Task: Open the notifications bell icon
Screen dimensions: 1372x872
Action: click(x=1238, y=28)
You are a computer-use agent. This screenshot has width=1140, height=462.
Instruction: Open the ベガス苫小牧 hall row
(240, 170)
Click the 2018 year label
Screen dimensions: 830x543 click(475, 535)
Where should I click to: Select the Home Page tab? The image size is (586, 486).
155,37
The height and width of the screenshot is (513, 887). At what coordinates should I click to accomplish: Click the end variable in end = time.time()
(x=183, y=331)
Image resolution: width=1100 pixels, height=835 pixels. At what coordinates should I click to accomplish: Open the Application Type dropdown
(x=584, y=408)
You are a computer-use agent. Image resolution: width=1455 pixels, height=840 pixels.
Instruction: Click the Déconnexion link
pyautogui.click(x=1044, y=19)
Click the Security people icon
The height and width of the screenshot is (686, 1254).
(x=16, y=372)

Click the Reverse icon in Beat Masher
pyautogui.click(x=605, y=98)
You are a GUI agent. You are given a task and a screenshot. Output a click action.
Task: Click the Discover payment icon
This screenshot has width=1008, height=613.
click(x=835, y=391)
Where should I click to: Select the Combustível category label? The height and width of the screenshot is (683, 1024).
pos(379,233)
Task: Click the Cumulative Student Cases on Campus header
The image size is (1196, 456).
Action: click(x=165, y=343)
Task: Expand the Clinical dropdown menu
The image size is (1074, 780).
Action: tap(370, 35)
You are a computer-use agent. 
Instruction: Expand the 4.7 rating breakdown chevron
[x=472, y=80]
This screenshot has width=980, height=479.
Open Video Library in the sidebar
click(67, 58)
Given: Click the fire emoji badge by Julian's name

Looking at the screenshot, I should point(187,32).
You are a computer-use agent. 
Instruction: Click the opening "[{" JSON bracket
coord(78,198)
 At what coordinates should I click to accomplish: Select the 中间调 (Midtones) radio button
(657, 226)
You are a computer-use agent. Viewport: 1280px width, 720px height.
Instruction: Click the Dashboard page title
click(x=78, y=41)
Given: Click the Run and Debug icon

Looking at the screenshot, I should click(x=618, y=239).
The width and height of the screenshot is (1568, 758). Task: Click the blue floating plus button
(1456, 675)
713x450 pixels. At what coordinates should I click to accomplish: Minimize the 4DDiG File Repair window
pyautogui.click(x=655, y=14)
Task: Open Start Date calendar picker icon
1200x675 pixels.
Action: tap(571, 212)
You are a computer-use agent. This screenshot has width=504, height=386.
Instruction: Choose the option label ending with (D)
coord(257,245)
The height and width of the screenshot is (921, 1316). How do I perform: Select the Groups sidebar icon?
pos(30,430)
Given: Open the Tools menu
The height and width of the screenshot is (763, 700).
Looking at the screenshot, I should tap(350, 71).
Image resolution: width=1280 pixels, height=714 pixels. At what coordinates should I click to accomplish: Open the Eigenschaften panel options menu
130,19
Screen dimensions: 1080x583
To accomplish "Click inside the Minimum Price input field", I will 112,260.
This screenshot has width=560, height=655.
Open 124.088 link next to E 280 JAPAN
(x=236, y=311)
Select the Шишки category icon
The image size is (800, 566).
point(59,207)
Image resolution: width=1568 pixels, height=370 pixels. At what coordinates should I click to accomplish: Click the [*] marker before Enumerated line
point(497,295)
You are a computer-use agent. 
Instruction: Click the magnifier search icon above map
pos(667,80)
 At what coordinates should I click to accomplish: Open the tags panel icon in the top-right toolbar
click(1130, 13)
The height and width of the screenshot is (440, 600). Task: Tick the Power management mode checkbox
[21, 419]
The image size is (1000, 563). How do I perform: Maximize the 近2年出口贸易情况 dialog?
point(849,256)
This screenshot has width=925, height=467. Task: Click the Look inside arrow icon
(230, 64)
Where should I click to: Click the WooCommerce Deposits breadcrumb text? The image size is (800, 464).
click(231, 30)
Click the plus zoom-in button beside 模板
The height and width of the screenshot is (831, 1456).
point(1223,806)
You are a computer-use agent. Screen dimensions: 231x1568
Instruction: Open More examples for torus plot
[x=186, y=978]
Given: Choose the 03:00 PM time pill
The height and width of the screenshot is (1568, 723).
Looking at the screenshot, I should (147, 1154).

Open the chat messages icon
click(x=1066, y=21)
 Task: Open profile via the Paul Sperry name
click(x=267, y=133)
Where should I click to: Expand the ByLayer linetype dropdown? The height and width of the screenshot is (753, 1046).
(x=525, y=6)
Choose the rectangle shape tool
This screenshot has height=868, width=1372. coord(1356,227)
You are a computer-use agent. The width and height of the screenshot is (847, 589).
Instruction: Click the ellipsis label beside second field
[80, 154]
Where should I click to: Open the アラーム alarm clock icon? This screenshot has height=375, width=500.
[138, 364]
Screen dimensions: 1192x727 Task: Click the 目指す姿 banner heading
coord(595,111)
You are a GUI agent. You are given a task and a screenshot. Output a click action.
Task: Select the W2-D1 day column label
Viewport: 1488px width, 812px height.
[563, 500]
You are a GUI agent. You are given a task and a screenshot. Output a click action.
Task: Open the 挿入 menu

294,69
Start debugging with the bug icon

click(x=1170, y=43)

---------------

● **TASK INSTRUCTIONS**
Wherever "computer" occurs in the entries above, copy the line it sits on.

● **FINISHED TASK**
You are a computer-use agent. This screenshot has width=1140, height=462.
You are a computer-use agent. Image resolution: width=1455 pixels, height=840 pixels.
You are a computer-use agent. 
You are a computer-use agent. 
You are a computer-use agent. Viewport: 1280px width, 720px height.
You are a computer-use agent. This screenshot has width=504, height=386.
You are a computer-use agent. 
You are a computer-use agent. Screen dimensions: 231x1568
You are a computer-use agent. The width and height of the screenshot is (847, 589).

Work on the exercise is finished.